[RECORD EXTRACTS — start]
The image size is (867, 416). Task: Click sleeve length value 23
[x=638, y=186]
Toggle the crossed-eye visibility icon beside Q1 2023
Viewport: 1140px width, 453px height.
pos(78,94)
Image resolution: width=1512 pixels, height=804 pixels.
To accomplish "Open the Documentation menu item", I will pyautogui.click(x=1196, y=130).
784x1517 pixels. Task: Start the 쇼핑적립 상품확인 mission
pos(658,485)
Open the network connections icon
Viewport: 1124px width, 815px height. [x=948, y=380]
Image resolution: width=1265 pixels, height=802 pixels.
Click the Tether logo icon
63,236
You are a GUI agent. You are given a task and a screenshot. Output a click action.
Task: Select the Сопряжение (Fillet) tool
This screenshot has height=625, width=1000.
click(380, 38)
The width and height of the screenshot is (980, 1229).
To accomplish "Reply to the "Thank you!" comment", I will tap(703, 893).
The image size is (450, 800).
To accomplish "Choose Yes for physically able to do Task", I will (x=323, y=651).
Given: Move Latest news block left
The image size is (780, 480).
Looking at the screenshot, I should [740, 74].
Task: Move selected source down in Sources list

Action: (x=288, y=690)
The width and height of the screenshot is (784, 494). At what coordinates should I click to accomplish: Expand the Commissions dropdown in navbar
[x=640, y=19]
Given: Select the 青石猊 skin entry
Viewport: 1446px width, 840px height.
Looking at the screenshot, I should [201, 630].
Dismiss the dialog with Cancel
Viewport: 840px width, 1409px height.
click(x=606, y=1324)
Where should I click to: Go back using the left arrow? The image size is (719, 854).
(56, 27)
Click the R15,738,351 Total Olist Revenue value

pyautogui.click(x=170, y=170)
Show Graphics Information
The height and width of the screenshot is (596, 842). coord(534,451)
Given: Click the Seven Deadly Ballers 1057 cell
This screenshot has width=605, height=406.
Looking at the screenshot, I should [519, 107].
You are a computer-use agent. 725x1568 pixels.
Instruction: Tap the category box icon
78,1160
[RECORD EXTRACTS — finish]
▸ WORK INSTRUCTIONS
Find the line with "The image size is (780, 480)." in the material above. Reproduce it and each line after it up to and including the line with "Given: Select the 青石猊 skin entry".

▸ TASK SOLUTION
The image size is (780, 480).
Looking at the screenshot, I should [740, 74].
Task: Move selected source down in Sources list

Action: (x=288, y=690)
The width and height of the screenshot is (784, 494). At what coordinates should I click to accomplish: Expand the Commissions dropdown in navbar
[x=640, y=19]
Given: Select the 青石猊 skin entry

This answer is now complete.